Exercise →
The required output is the line that contains "Given: Click the Effect None button" plus every line after it in the listing below, copied exactly as it appears.

Records provided →

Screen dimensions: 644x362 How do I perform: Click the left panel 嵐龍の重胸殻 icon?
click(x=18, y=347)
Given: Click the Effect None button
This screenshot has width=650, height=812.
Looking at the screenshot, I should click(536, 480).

Response box →
Given: Click the Effect None button
This screenshot has width=650, height=812.
Looking at the screenshot, I should click(536, 480).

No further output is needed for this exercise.